Byłem tu w roku 1997 r., kiedy Chiny komunistyczne przejmowały Hongkong i pamiętam alarmistyczne tytuły książek: „Czerwona flaga nad Hongkongiem”, „Koniec Hongkongu”. Ale przecież nic takiego się nie zdarzyło...
Różne formułowano prognozy, pesymistyczne i optymistyczne. Sam nigdy nie myślałem, że Hongkong upodobni się nagle do jednego z miast ChRL; to niemożliwe, żyjemy w mieście międzynarodowym, któremu wszyscy się przyglądają. Pekin sam obiecał: „Jeden kraj, dwa systemy”. Nie wierzę jednak, by ta zasada funkcjonowała w sposób doskonały. To niemożliwe: oni w Pekinie po prostu nie rozumieją naszego systemu. Nie są najwyraźniej tak inteligentni jak Teng Siao-ping (przywódca i wielki reformator ChRL po śmierci Mao Tse-tunga – przyp. red.), więc chcą nasz system zmieniać, być może stopniowo.

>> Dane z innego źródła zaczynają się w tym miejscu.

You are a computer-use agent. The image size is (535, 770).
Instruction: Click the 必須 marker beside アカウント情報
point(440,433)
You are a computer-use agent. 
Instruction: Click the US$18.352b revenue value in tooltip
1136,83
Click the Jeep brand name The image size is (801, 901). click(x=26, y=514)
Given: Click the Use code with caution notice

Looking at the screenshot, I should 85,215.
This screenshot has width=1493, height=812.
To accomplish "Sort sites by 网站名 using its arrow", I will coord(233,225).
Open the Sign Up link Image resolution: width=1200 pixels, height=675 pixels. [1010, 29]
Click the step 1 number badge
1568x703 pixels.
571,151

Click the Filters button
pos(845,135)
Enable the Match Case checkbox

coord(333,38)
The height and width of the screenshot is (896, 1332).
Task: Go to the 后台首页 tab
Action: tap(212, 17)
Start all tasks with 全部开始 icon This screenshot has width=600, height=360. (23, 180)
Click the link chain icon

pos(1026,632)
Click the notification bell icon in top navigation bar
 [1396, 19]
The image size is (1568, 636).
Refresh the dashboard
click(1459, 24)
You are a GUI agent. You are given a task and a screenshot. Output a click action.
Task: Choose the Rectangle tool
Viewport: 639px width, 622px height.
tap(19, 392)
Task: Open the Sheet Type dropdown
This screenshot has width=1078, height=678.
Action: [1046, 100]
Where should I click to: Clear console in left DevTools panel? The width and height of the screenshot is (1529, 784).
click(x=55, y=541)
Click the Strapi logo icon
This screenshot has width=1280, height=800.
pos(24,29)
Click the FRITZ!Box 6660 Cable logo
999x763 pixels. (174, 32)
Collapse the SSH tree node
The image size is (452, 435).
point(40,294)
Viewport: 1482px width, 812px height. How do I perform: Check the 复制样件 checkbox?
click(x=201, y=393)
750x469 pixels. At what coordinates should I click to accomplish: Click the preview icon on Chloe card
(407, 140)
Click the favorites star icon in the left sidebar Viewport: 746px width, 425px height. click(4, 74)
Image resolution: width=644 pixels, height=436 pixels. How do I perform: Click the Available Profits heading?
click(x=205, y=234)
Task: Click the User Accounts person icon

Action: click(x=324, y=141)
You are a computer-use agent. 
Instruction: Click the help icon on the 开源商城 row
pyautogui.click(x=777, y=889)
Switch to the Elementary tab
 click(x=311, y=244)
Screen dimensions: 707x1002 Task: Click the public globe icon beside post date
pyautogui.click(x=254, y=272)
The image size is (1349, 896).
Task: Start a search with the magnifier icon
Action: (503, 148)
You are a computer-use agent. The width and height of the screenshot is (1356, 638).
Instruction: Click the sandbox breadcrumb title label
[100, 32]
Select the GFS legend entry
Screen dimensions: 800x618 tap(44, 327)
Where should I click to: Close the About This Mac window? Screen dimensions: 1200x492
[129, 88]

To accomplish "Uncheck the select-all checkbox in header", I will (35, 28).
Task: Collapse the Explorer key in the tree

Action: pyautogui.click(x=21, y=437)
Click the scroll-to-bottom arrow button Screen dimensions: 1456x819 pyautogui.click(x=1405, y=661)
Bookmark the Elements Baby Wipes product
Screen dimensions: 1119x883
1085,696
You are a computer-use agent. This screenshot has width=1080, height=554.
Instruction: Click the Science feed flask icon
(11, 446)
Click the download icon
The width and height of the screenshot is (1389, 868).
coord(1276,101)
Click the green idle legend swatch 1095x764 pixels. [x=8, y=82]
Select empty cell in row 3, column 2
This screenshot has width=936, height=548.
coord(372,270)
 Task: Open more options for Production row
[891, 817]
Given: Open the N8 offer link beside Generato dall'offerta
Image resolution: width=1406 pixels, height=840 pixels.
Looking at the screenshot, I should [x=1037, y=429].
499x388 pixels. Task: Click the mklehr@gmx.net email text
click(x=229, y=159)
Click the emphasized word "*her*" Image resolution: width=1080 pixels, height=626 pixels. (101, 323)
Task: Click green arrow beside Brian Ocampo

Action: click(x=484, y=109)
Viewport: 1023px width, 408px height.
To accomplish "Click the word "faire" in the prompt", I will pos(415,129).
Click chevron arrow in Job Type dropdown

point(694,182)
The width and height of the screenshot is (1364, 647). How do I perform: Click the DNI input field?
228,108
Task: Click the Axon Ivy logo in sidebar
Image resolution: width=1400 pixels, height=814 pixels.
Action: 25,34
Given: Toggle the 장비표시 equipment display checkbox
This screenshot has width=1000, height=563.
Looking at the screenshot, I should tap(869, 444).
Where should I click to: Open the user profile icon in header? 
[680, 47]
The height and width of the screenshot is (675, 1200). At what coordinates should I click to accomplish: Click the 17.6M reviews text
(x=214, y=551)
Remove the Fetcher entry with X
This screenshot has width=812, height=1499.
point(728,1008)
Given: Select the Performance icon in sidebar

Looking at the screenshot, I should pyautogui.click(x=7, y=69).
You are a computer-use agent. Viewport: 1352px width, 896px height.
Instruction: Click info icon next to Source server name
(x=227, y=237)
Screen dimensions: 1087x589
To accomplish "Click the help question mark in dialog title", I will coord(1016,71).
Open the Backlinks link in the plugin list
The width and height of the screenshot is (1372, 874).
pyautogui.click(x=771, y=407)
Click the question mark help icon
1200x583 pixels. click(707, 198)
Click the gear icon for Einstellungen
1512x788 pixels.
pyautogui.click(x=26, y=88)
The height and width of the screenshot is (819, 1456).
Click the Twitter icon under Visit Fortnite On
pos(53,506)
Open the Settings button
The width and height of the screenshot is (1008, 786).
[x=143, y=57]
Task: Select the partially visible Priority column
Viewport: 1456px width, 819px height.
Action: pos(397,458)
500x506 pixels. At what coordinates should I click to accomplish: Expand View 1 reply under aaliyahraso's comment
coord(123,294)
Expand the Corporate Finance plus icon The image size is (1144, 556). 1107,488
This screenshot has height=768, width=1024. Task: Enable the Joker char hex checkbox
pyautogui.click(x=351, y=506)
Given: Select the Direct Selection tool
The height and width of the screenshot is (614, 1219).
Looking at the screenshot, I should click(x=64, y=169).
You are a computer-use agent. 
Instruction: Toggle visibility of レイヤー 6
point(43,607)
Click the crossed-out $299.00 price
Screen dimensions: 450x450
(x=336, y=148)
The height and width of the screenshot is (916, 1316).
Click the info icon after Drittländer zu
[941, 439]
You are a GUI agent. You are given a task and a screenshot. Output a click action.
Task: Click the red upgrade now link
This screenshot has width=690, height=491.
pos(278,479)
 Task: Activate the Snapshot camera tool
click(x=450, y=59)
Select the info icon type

Już na początku wyrządzono wielką szkodę zmieniając strukturę Rady Legislacyjnej, co dla demokracji oznaczało ogromny krok wstecz. Od czasu tej zmiany reprezentanci społeczeństwa w Radzie są w mniejszości. Rząd może więc wszystko przeprowadzić tak, jak chce. Każda ustawa zostanie zatwierdzona. Partie demokratyczne mogą jedynie podnieść krzyk, ale nigdy nie wygrają głosowania. Zresztą ostatnio nawet i na ten krzyk nie bardzo się pozwala, bo strona rządowa mówi: po co ta dyskusja? Nie ma potrzeby tyle gadać. Głosujmy! Zdarzyły się i inne rzeczy, zwłaszcza próba wprowadzenia rygorystycznych „przepisów antywywrotowych”. Obserwuję więc powolne pogarszanie się sytuacji Hongkongu.
Dlaczego ten artykuł 23, czy raczej nowe przepisy uchwalane na jego podstawie są tak groźne?
Artykuł 23 włączono do ustawy zasadniczej z powodu placu Tiananmen. Ale przecież Hongkong nie jest siedliskiem żadnego ruchu wywrotowego.